1) Conduct new hybridizations using resistant varieties obtained from breeding programs in Europe, New Zealand, and South America where Potato Cyst Nematode (PCN) has been established for many years; 2) select in the field progenies having the best agronomic types for processing and fresh industry from previously generated families; 3) individuals selected in the field will be sent to collaborating nematologists for resistance screening (phenotyping) and to a collaborating molecular biologist for assessing the presence of molecular markers associated with PCN-resistance.
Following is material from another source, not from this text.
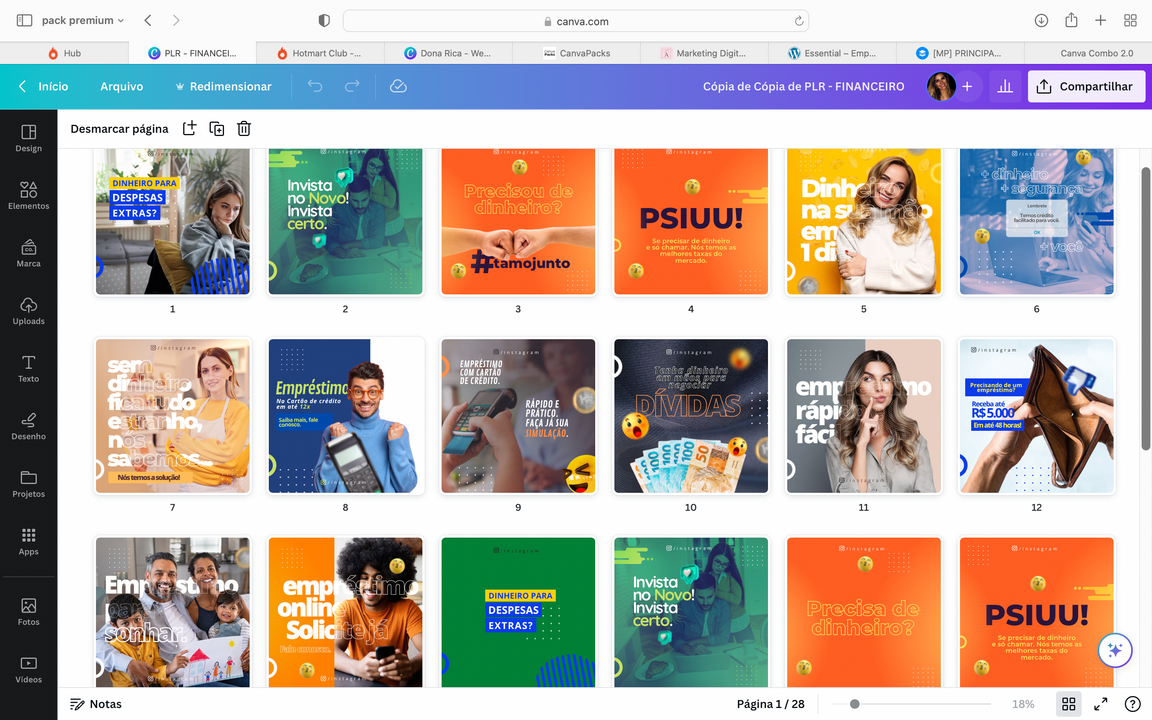The image size is (1152, 720).
Task: Open the Arquivo menu
Action: click(x=121, y=87)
Each year, hybridizations are planned and conducted at the greenhouse facilities in Aberdeen. The breeder selects PCN-resistant parents based on their resistance factor calculated against relative susceptibility of a standard susceptible (cv. Desiree). These resistant individuals are crossed with varieties/breeding clones that have the desired processing and fresh attributes. True potato seed from successful hybridizations are extracted from harvested potato fruit for planting as germinated potato seedling in the greenhouse. Seedlings will be grown in individual pots with the mature plant producing one to three seedling tubers, with the largest seedling tuber being kept and planted in the field at Aberdeen the following season as a “single hill” clone. At harvest, tubers under each single hill are dug and laid on top of the soil for visual selection for good tuber type and shape with selected individuals then being evaluated the following year in 12-hill (plant) plots. In this second year, the 12 hill selections having desirable agronomics are sent for PCN resistance phenotyping at collaborating labs in Idaho (for pallida) and Oregon (for ellingtonae). Each of these three objective components are occurring in parallel each year, so that the objectives are met by executing these methods each year. Previous research has shown that there is a high correlation between resistance response for G. ellingtonae and G. rostochiensis, so initially screenings will only involve G. pallida and G. ellingtonae. Selections with resistance to G. ellingtonae will be screened at a later date against G. rostochiensis, pathotypes Ro1 and Ro2.